▸ WRITTEN REQUEST: Please rewrite the lines below with "dropdown" switched to "menu" and everything else left unchanged, leaving out the pictures.
-- START ENTRIES SUPPLIED --
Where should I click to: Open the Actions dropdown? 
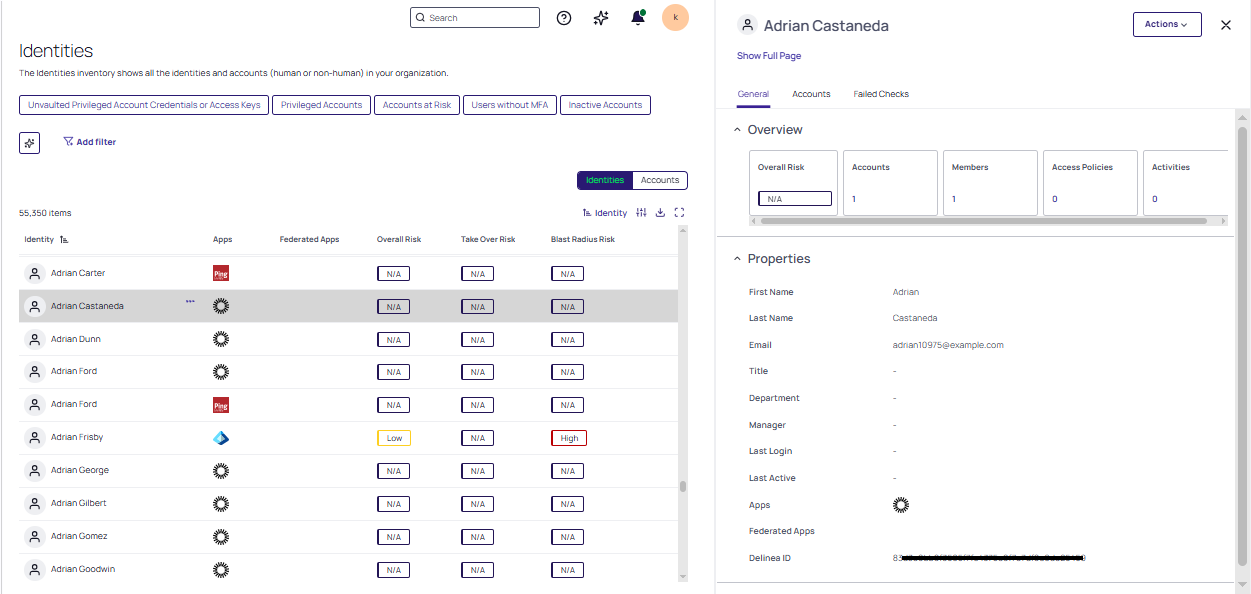pyautogui.click(x=1166, y=25)
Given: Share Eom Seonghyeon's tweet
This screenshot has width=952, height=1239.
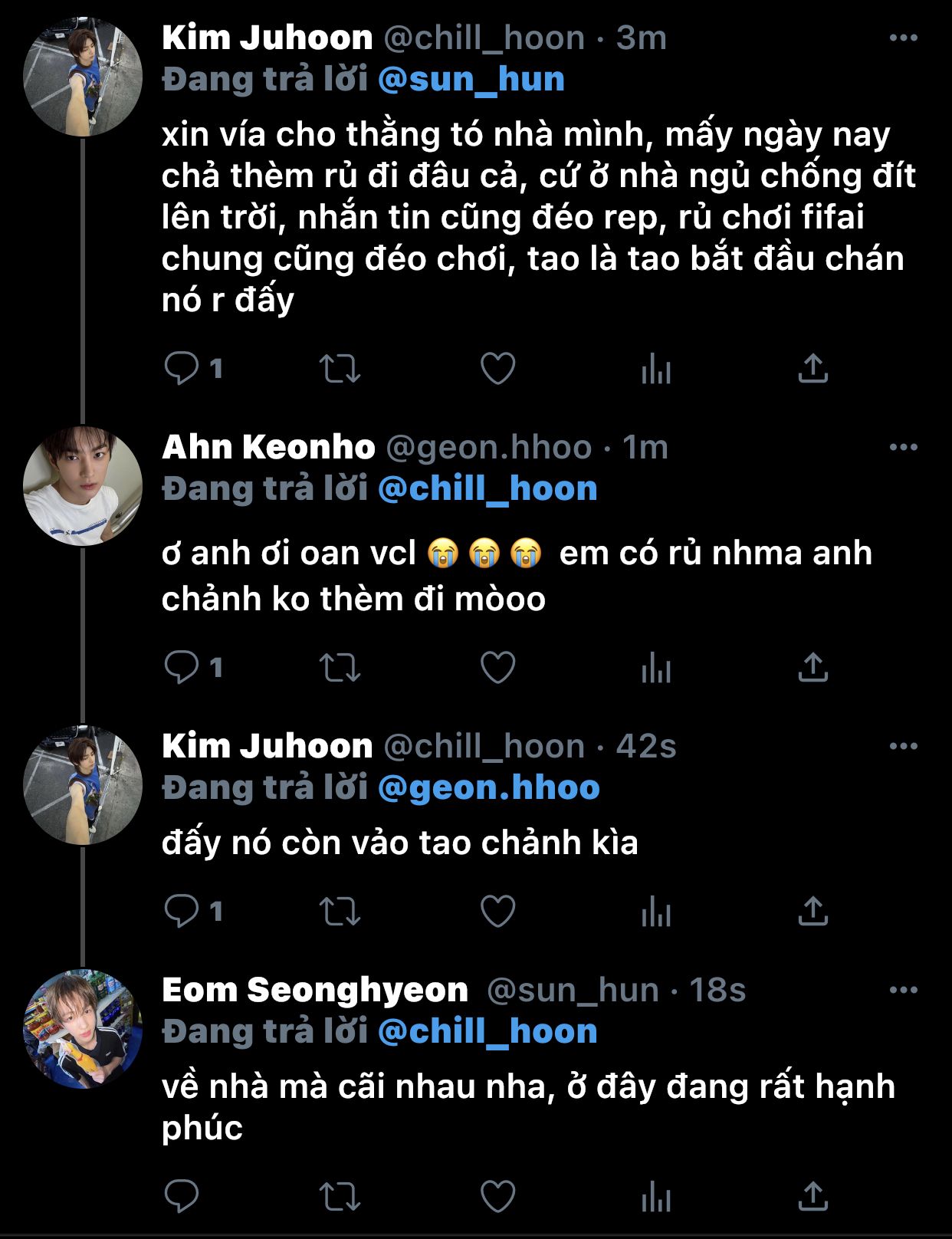Looking at the screenshot, I should click(x=812, y=1197).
-- END ENTRIES SUPPLIED --
▸ FINISHED EXERCISE:
Where should I click to: Open the Actions menu? 
pyautogui.click(x=1166, y=25)
Given: Share Eom Seonghyeon's tweet
This screenshot has width=952, height=1239.
Looking at the screenshot, I should click(x=812, y=1197).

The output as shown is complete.